Das Generationen-Café der Dompfarre
Der Austausch und die Begegnung von Jung und Alt stehen beim Generationen-Café der Dompfarre in Eisenstadt im Vordergrund.
Ältere Damen und Herren sitzen gemeinsam mit einer Familie am schön gedeckten Tisch. Sie werden von „jungen Senior:innen“ mit Kaffee und Kuchen verwöhnt. Es wird gemütlich geplaudert und Karten gespielt.
An diesem Nachmittag erwartete die Besucher:innen ein besonderes Zuckerl:
Frau Dr. Clara Prickler gab in einem sehr interessanten Vortrag einen Einblick in das Leben der Großeltern Jesu: „Anna und Joachim“.
Ein gemeinsames Gebet und das Singen eines traditionellen „Annaliedes“ rundeten den Nachmittag ab.
Von der „Weinbergerin“ zur „Mutter Anna“ – Pilgern der Generationen in Gaas
Mit Kinderwagen, Walking-Stöcken, Hand-in-Hand oder auf den Schultern der Eltern haben sich Menschen jeden Alters auf den Weg gemacht. Die Wallfahrtskirche „Maria Weinberg“ war Ausgangspunkt des Pilgerweges.
Nicht nur die Kinder haben begeistert Lieder gesungen und Bewegungen dazu gemacht, auch die Erwachsenen haben sich von der Freude anstecken lassen. Für sie gab es noch bei jeder Station einen Impuls: „Ich gehe ein Stück mit dir“ – „Ich höre dir zu“ – „Ich bete für dich“. Diese regten zum Austausch und Nachdenken an.
Am Ziel - der Anna Kirche – angekommen, gab es eine kleine Stärkung. Zur gemeinsamen Messfeier, bei der Pfarrer Schlögl Karl das Miteinander der Generationen in den Blick nahm, kamen auch Bewohne:innen der Pfarre. Der Einzelsegen rundete den Pilgernachmittag ab und wurde von Groß und Klein gerne angenommen.
Ein Vortrag zu Einsamkeit in der Gesellschaft im Haus der Begegnung
Den Abschluss bildete ein Vortrag von Alexandra Kern im Haus der Begegnung unter dem Titel „Einsamkeit in der Gesellschaft – Ein Wegweiser: Erkennen – Begegnen – Handeln“. Es wurde ein Einblick in das Thema geboten, um Vorurteile abzubauen, aufmerksam und sensibel zu werden und Möglichkeiten des Handelns kennenzulernen.

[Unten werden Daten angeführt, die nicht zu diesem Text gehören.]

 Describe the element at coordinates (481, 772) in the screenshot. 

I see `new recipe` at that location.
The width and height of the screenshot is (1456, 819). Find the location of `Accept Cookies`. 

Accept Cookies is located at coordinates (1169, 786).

Der Austausch in der Runde war genauso wichtig, wie das Erfahren von Angeboten, die es in Caritas und Diözese ab Herbst geben wird.
Dieser ereignisreiche Juni bot mit den vielfältigen Angeboten an den unterschiedlichen Orten Gelegenheiten Gemeinschaft zu erleben, neues (kennen) zu lernen und ein Stück des (Lebens)Wegs mit Gott und den Menschen zu gehen.